The risk of death was a little higher in those days: while today we tend to tune in for swimming, track and gymnastics, ancient Greeks enjoyed a sport called “pankration”, a boxing-wrestling hybrid where the only rules were no biting and no gouging. It was said to have been invented by Theseus, who used this combination of boxing and wrestling to defeat the mythical Minotaur. You can imagine how brutal the sport responsible for killing a man with the head of a bull would look! According to Paul Christesen, professor of ancient Greek history at Dartmouth College, USA, it definitely resulted in a few deaths. 
In their earliest formation the Olympics were a religious festival honouring the Greek gods. And if you think the games are popular now, you should have seen them back then! When the Persians invaded in the summer of 480 BC, the Greeks had trouble putting together an army to defend themselves because so many people wanted to go to the Olympics.

Modern medicine

Medicine already existed in Babylon, China, India and Egypt, but ancient Greece certainly played a key role in the development of modern medicine. 

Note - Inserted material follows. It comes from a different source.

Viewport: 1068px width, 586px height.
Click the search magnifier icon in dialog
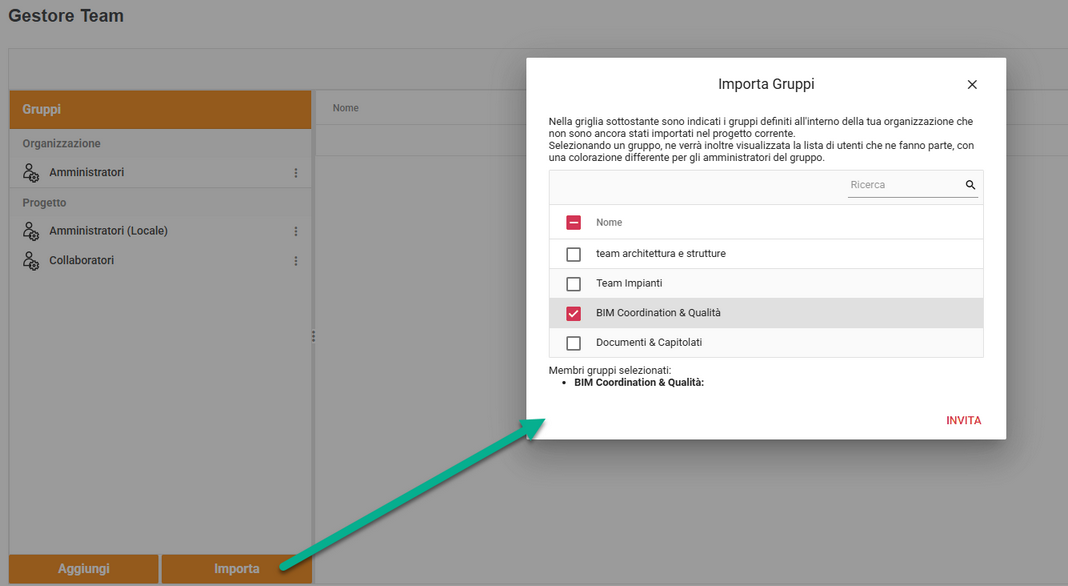(x=970, y=185)
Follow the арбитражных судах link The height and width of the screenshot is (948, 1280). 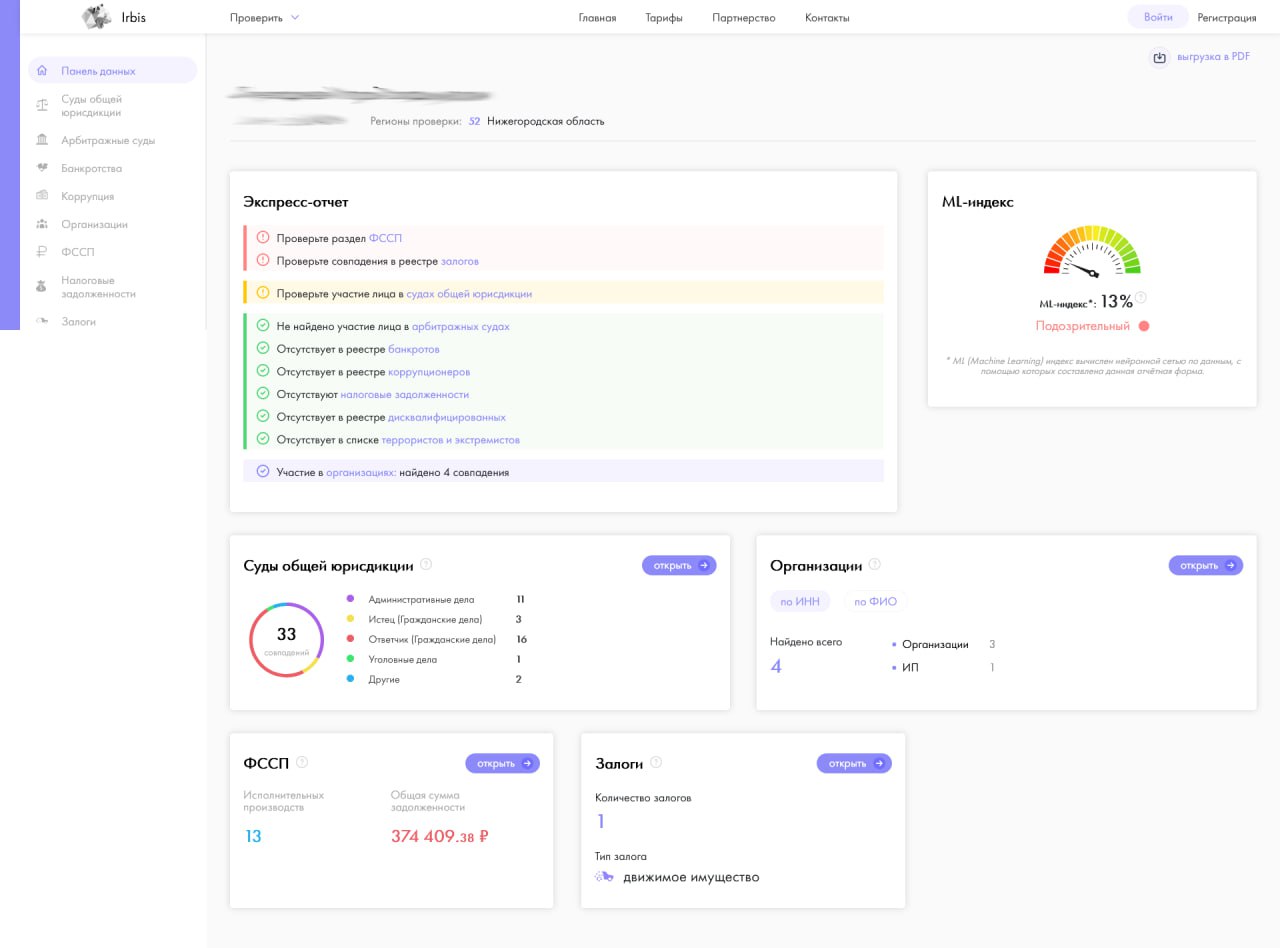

Perhaps one of the most well-known figures of ancient Greece is Hippocrates. A Greek physician born around 460 BC, he is often referred to as the “father of medicine” and is the namesake of the Hippocratic oath, an oath of ethics historically taken by physicians.
"Ancient Greece played a key role in the development of modern medicine"
He is often credited with developing the use of prognosis and the systematic categorisation of diseases with categories such as acute, chronic, endemic and epidemic. He was also the first documented chest surgeon—although doctors have updated their techniques since the days of draining chest wall abscesses with lead pipes!
So, with all this talk of how often people think about the Roman Empire, maybe you should be thinking about ancient Greece instead!